Fig. 4. Lats2 downregulates the level of anti-apoptotic proteins of the Bcl-2 family. The levels of BCL-2 and BCL-x_L were downregulated in A549 and H1299 cells transduced by Ad-Lats2 (A), as well as in 293 cells transfected with Lats2, but not with Lats2-kd (B). A549 cells were infected with Ad-Lats2 or control virus at MOI of 20 pfu/cell and harvested 2.5 days after infection for Western blot analysis. Similar experiments were performed with H1299 cells using a higher MOI (30 pfu/cell) and the cells were harvested at 3.5 days after infection. Transient transfection of 293 cells was described in Fig. 3B. The amount of cell lysate protein used for each Western blot was 10 μg for BAX and 30 μg for BCL-2 and BCL-x_L. β-ACTIN was used as the loading control.
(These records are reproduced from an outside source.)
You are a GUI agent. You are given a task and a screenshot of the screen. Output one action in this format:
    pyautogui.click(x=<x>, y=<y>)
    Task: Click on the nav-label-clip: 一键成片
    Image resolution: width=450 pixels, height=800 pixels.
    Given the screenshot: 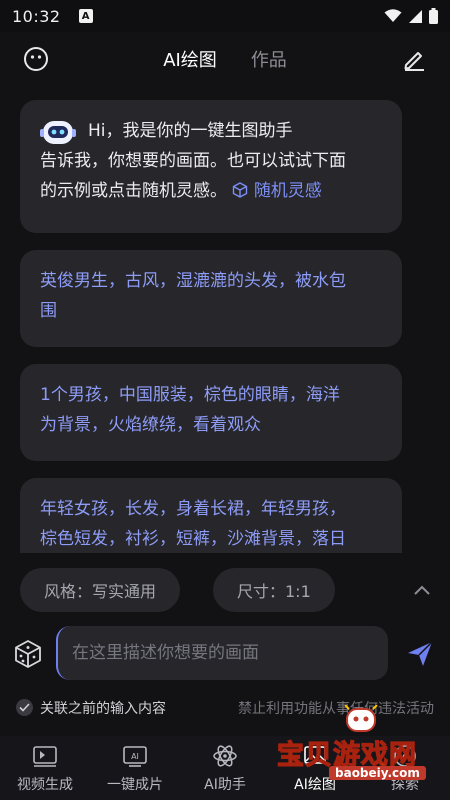 What is the action you would take?
    pyautogui.click(x=135, y=785)
    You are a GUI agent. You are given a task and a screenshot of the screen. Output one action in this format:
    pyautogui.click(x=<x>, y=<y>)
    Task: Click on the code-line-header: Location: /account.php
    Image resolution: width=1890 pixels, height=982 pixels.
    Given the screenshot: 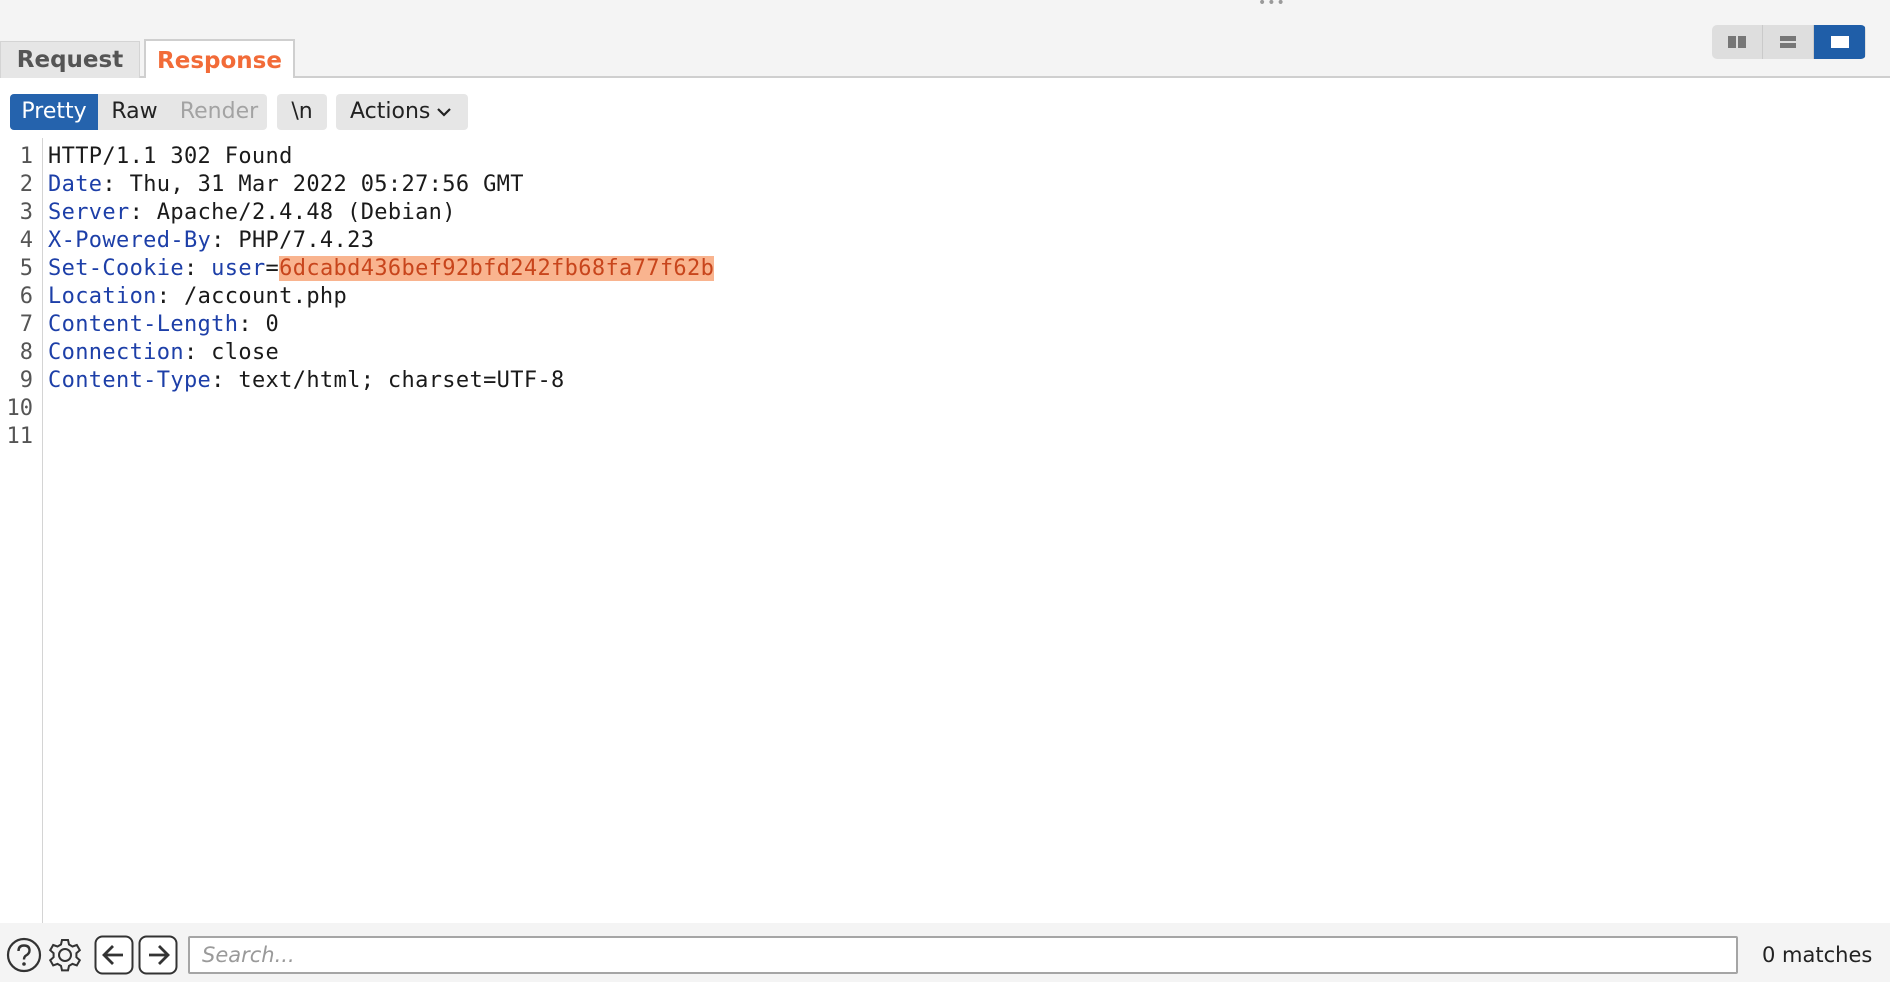 What is the action you would take?
    pyautogui.click(x=198, y=296)
    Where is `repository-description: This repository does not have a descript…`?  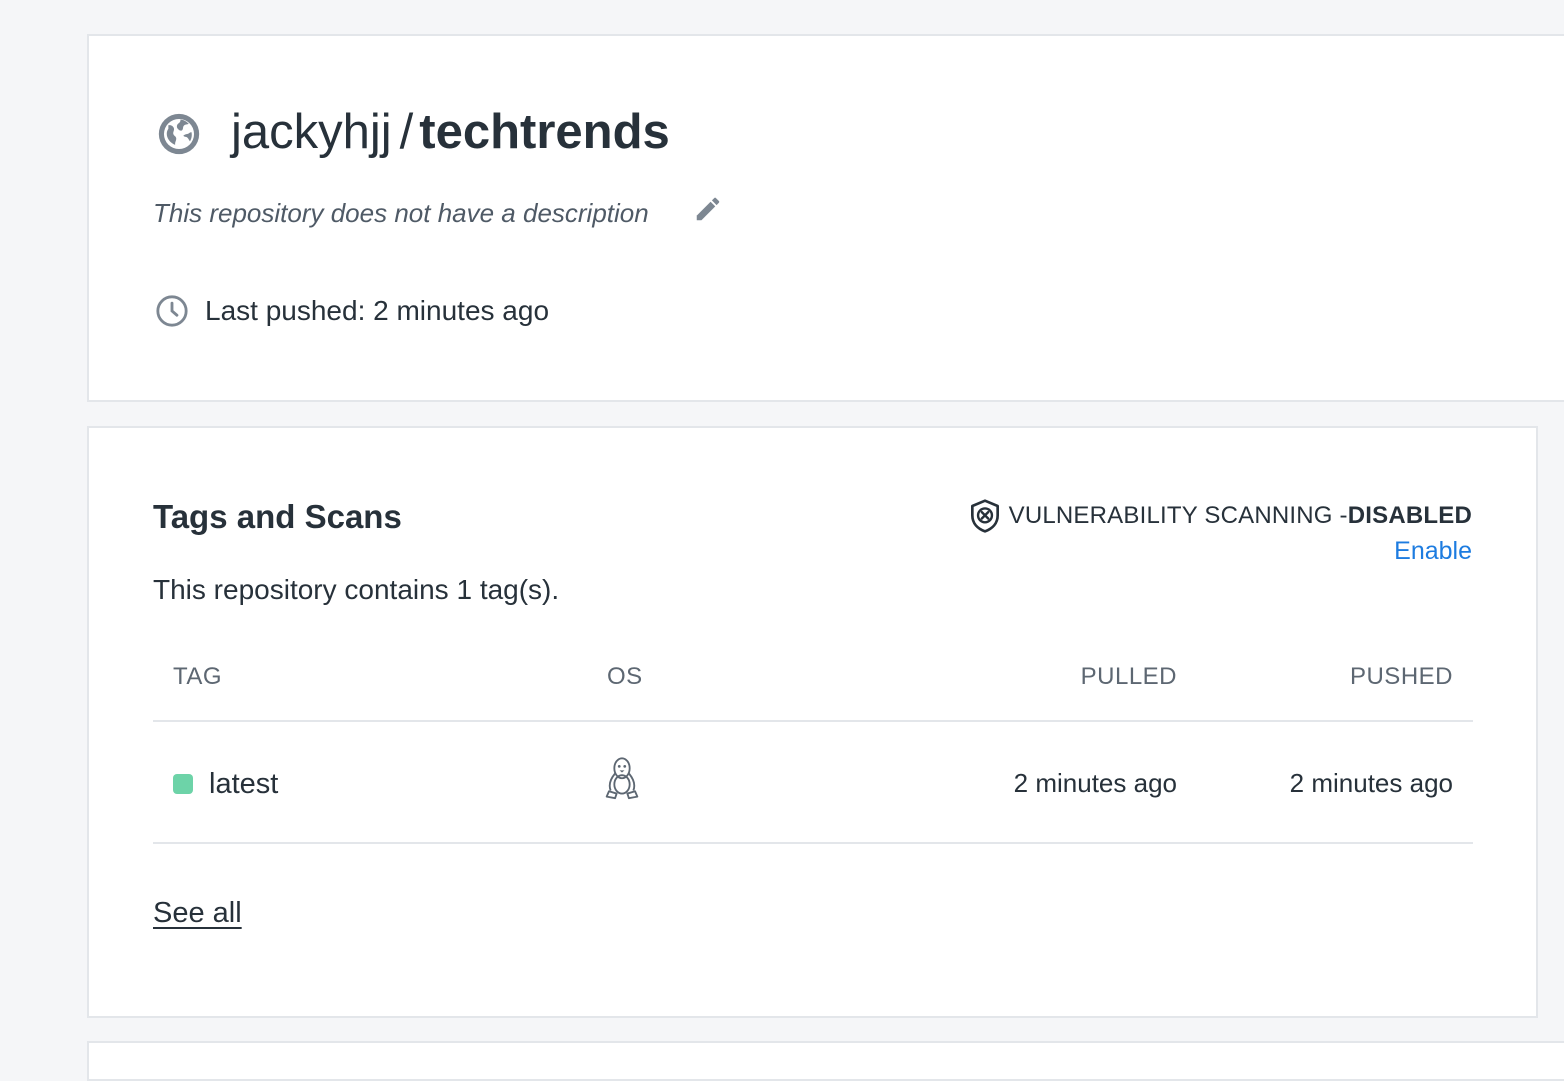 repository-description: This repository does not have a descript… is located at coordinates (401, 213).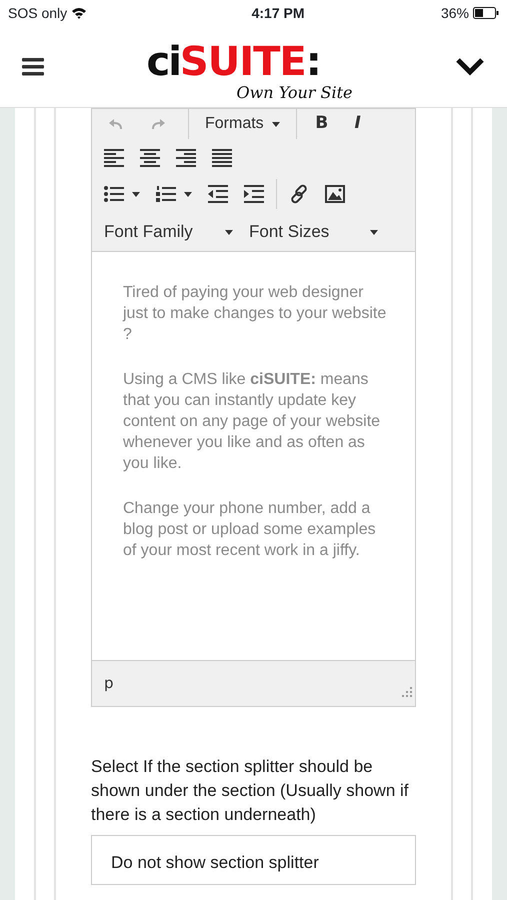 This screenshot has height=900, width=507. I want to click on splitter-select: Do not show section splitter, so click(254, 860).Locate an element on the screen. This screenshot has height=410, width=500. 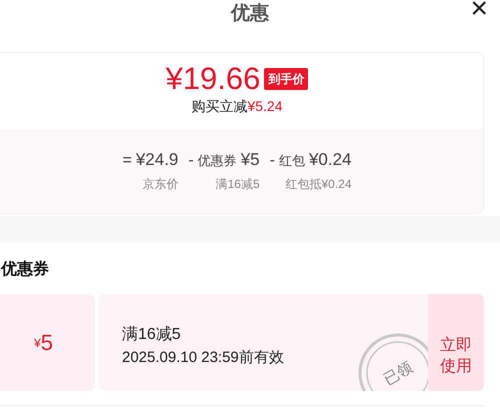
use-now-button: 立即使用 is located at coordinates (456, 342).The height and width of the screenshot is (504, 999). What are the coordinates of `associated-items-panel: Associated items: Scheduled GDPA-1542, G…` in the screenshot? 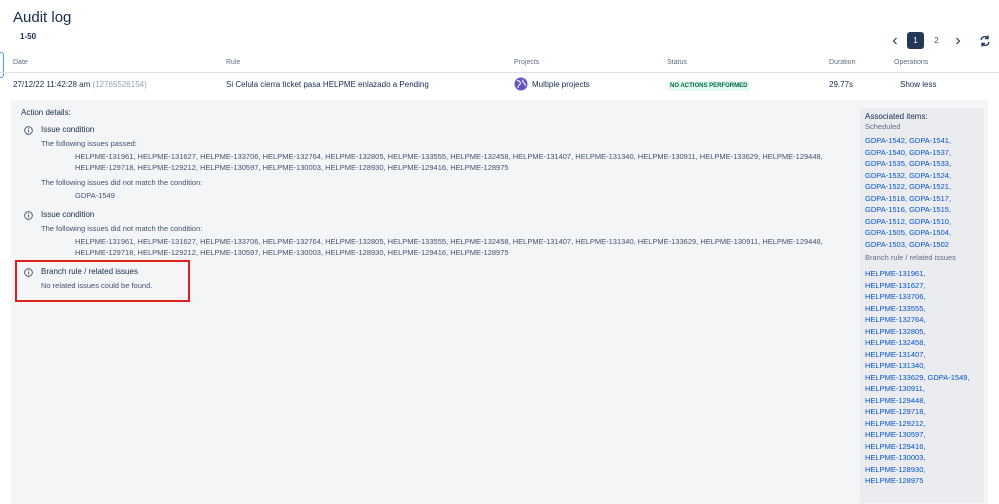 It's located at (922, 306).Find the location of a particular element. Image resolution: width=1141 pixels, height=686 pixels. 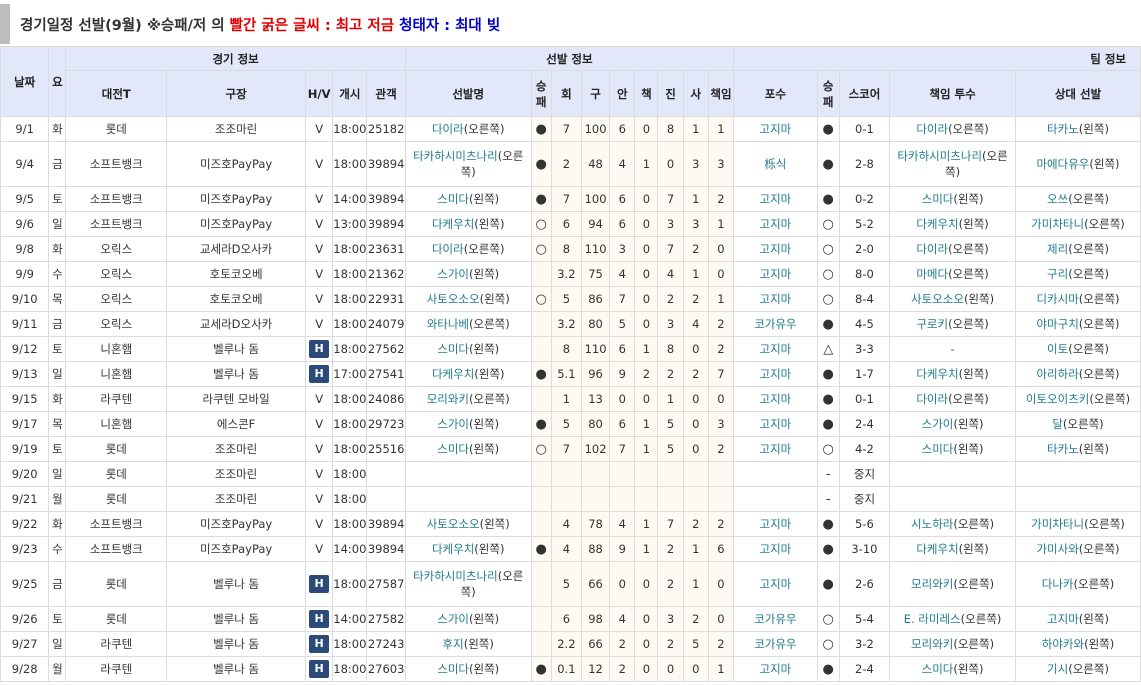

starter-cell-link: 후지 is located at coordinates (454, 644).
Fig. 5. Expression of exogenous Bcl-2 and Bcl-x_L blocks Lats2-mediated apoptosis. (A) Expression of exogenous Bcl-2 and Bcl-x_L in A549 and H1299 cells. Top panel: Western blot of A549 and its derivative cell lines showing Bcl-2 expression. Bottom panel: Western blot of H1299 and its derivative cell lines showing Bcl-x_L expression. Although endogenous BCL-x_L protein is easily detectable in H1299 and H1299/pCDNA3 cell lines, its expression is much weaker compared with the two Bcl-x_L expressing stable cell lines. β-Actin was used as the loading control. (B) Expression of exogenous Bcl-2 blocked the cleavage of procaspases-3, 7, and 9. Bcl-2 expressing stable cell lines and control cell lines (A549 and A549/pCDNA3) were infected by Ad-Lats2 (MOI of 15 pfu/cell). Two days after infection, 150 μg of cell lysate protein was processed for Western blot with anti-caspase-3, anti-caspase-7, and caspase-9 antibodies, respectively. (C and D) Trypan blue dye exclusion assays show that expression of exogenous Bcl-2 or Bcl-x_L blocks Lats2-mediated apoptosis. A549/Bcl-2 stable cell lines and controls were infected with Ad-Lats2 (MOI of 10 pfu/cell) and viable and dead cells were counted at indicated time points. The values indicated on the y axis are the mean ± SD of the percentage of viable cells from three independent experiments that were each performed in duplicate (C). Similar experiments were performed using H1299/Bcl-x_L stable cell lines and corresponding controls (D).

Fig. 6. Initiator caspase-9, not caspase-8, mediates Lats2-induced apoptosis. (A) Both initiator caspases-8 and 9 were processed in Ad-Lats2-transduced cells. A549 and H1299 cells were infected with Ad-Lats2 or control virus Ad-EGFP (MOI of 15 pfu/cell). They were harvested for examination of caspase cleavage by Western blot at the indicated times after virus infection. (B) Cleavages of both caspase-8 and 9 are blocked in Bcl-2 and Bcl-x_L expressing stable cell lines. The experiments were performed as described in Fig. 5B with the exception that lysates were blotted with anti-caspase-8 and anti-caspase-9 antibodies, respectively.